*Exercise description:*
Summarize the piece on insomnia in two sentences.

04/06/2026
I cannot tell you how many times I have sat with someone who feels like they are doing everything right during the day, yet they still find themselves staring at the ceiling at 3:00 AM. There is a very specific kind of frustration that comes with being an exhausted, high achieving professional who simply cannot flip the off switch. We often treat sleep like another task on a checklist. We think we can force it or optimize it if we just try hard enough.
In my work with Cognitive Behavioral Therapy, I see how our relationship with sleep often becomes its own source of anxiety. When we start worrying about not sleeping, our brains stay on high alert. We accidentally treat the bedroom like a boardroom. We try to solve problems and plan for tomorrow while our bodies are begging for rest.
The lesson I often share is that good sleep does not start with a better pillow or a later alarm. It starts with giving yourself permission to be unproductive before the lights go out. Overcoming insomnia usually requires us to stop fighting the night. Instead, we have to focus on our transitions. It is about moving from a state of doing to a state of being.
Rather than viewing sleep as a goal to achieve, try thinking of it as a natural result of safety and stillness. When we quiet the mental noise, the body usually remembers what to do.
What would it feel like to let go of the pressure to sleep perfectly tonight and just focus on resting?

*Listed records:*
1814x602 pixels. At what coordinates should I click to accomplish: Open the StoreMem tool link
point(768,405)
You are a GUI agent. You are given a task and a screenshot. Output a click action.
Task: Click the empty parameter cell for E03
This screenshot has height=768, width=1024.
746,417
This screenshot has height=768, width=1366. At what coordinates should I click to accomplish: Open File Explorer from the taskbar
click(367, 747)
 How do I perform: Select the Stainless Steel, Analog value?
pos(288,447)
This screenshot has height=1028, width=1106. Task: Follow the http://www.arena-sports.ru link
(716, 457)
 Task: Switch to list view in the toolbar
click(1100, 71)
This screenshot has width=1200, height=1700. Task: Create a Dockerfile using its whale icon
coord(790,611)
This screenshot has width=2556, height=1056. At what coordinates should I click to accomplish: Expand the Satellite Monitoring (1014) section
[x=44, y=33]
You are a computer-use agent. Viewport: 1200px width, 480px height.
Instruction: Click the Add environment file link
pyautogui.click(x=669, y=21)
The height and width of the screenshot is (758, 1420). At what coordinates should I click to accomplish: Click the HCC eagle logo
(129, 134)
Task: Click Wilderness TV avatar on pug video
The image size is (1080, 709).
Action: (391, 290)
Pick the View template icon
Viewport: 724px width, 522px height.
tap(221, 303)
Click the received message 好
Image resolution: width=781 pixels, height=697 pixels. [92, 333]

*Reply:*
Exhausted, high-achieving professionals often treat sleep like a task they can force or optimize, and worrying about not sleeping keeps the brain on high alert. Overcoming insomnia means giving yourself permission to be unproductive before the lights go out, focusing on the transition from doing to being, and seeing sleep as a natural result of safety and stillness.